### ACTIVITY
Go through the records and filter out every line lacking the word "target"; copy the lines that remain.

** Opening DATASET block **

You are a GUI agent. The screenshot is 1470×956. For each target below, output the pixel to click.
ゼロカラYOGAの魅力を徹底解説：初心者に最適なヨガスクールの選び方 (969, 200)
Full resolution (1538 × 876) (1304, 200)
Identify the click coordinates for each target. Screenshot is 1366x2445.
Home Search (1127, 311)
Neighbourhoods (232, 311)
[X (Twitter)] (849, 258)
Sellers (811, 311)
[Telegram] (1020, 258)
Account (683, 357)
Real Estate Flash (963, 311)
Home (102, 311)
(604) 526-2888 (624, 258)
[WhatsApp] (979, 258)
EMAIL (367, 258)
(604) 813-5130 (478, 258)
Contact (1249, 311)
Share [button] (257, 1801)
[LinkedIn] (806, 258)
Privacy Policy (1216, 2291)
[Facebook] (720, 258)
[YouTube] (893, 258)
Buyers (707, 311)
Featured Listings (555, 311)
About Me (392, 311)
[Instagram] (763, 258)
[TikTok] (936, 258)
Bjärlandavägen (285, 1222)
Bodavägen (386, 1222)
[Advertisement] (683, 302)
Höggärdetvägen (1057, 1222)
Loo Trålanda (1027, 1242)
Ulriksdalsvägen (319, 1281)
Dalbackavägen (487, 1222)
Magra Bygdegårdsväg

** Closing DATASET block **

### RESPONSE
You are a GUI agent. The screenshot is 1470×956. For each target below, output the pixel to click.
Identify the click coordinates for each target. Screenshot is 1366x2445.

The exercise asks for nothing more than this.